The failure to prosecute corporate crime undermines U.S. justice
Imagine you are driving down the highway at 90 mph where the posted speed limit is 55 mph. As a result of your speeding, you lose control of your vehicle. And you cause a wreck that kills people.
Here’s a sure bet ‑ you will be convicted of a crime. You will admit wrongdoing. And you will be punished.
Here’s another sure bet ‑ that corporation will not be convicted of a crime. And it will not be punished.
The reality is that we live in a two-tier criminal justice system in America, with one level for corporations and one for living, breathing humans.

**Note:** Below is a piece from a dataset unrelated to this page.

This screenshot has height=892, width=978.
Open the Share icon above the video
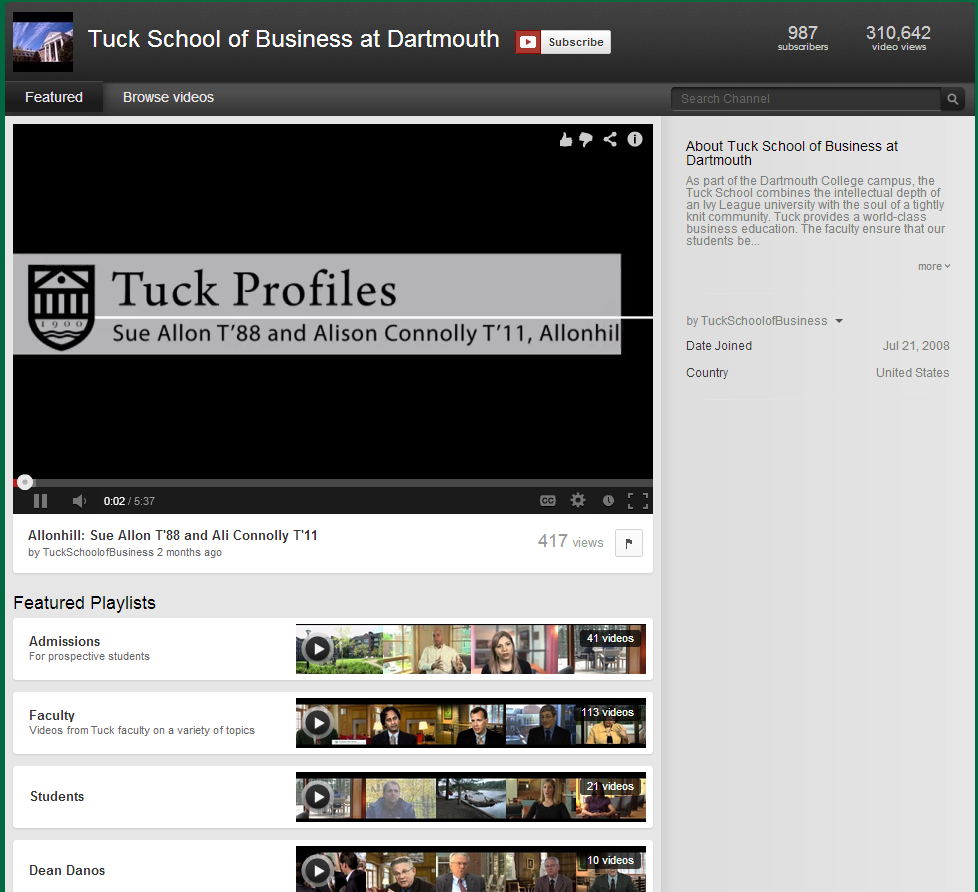tap(611, 139)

It’s a system that undermines deterrence and allows corporate criminals to inflict their damage ‑ pollution, corruption, fraud, worker and consumer injury and death ‑ unchecked.
The coal mine corporation is a real one, Massey Energy. In April 2010, a huge explosion at Massey’s Upper Big Branch mine in West Virginia killed 29 workers.

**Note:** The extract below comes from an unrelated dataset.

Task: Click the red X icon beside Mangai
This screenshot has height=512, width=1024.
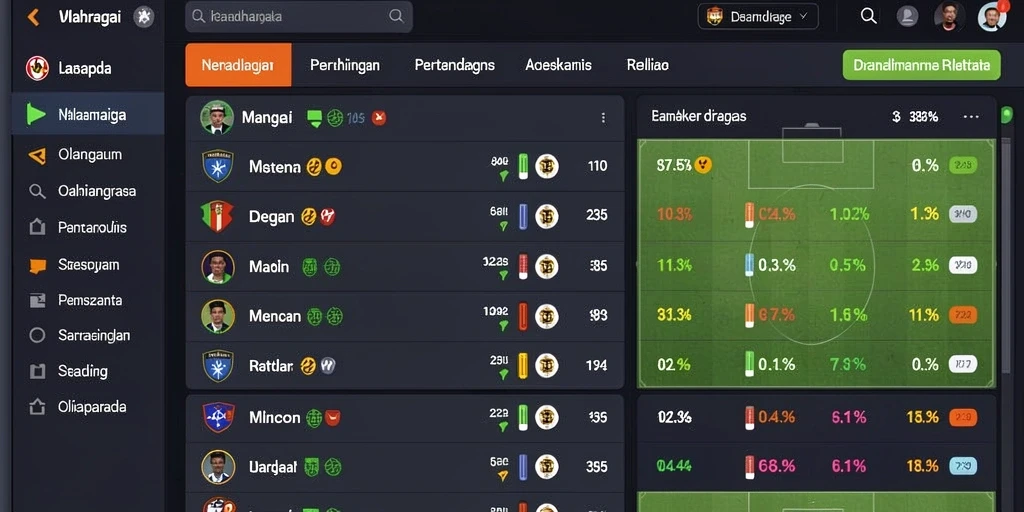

In December 2011, the U.S. Labor Department issued a 972-page report concluding that “unlawful policies and practices” were the “root cause of this tragedy.” The company had a long history of skirting the law and in the Upper Big Branch case kept two sets of books ‑ one for internal use, which identified workplace hazards at the mine, and one to show law enforcement, which didn’t.
David Uhlmann, a former chief of the Justice Department’s Environmental Crimes Section and currently a professor of law at the University of Michigan Law School, says Massey should have been criminally charged in the Upper Big Branch case. Uhlmann says that while at the Justice Department, his unit criminally prosecuted hundreds of corporations in cases that were arguably less serious.

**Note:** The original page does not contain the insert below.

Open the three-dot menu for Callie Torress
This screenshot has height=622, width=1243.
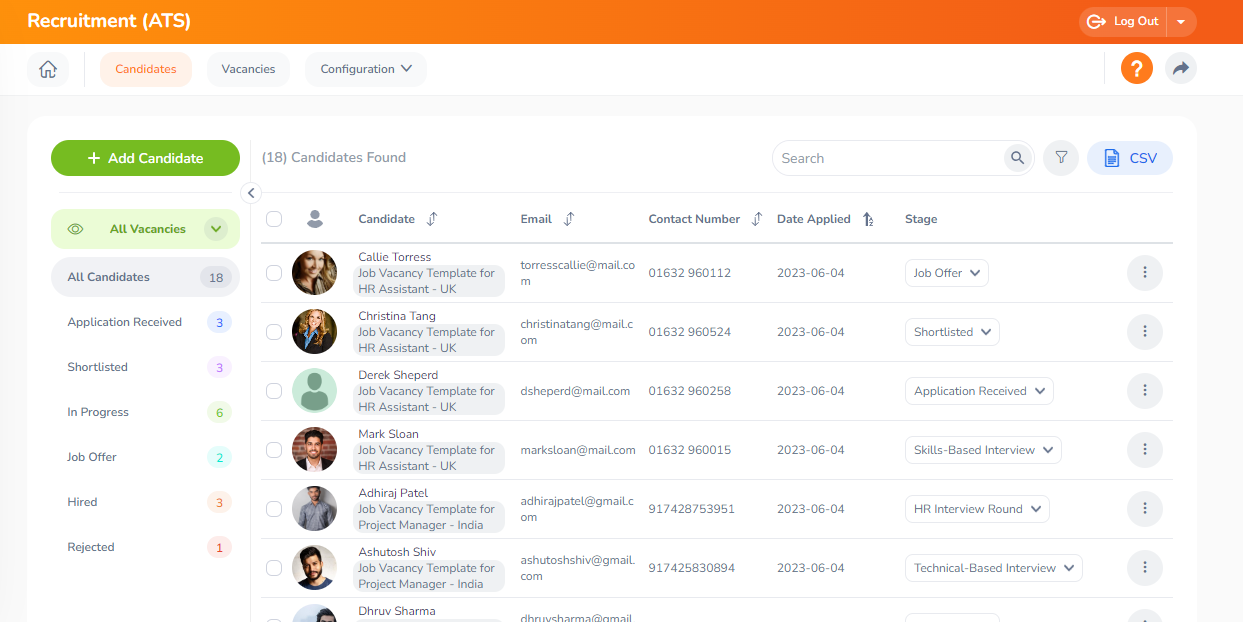[1144, 273]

But on the same day that the Labor Department issued its report, the Justice Department decided to instead enter into a “non-prosecution agreement” with the company. The company was not required to admit to wrongdoing.
The two most important law enforcement entities in Washington ‑ Justice and the Securities and Exchange Commission ‑ have taken a kid-glove approach to the corporate criminal activity that arguably inflicts far more damage on society than all street crime combined.
For years the SEC has allowed major corporations to settle cases of serious wrongdoing with consent decrees in which they “neither admit nor deny” violating the law, agree to obey the law in the future and consent to sanctions, including multimillion-dollar fines.
A number of federal judges ‑ most notably Jed Rakoff, Richard Leon and Victor Marrero ‑ have recently challenged the SEC’s neither-admit-nor-deny settlement practice. A group of law professors has weighed in on the side of these judges, arguing that judges have the authority to challenge the SEC’s “practice of settling enforcement actions alleging serious fraud without any acknowledgment of facts, on the basis of a pro forma ‘obey the law’ injunction, a commitment to undertake modest remedial measures and insubstantial financial penalties.”
Dennis Kelleher, president of the Washington-based nonprofit advocaty organization Better Markets, says the SEC’s neither-admit-nor-deny settlement practice has had the effect of enshrining a “double standard where the law is aggressively enforced on Main Street and the wealthy and well-connected of Wall Street get away with meaningless slaps on the wrist.”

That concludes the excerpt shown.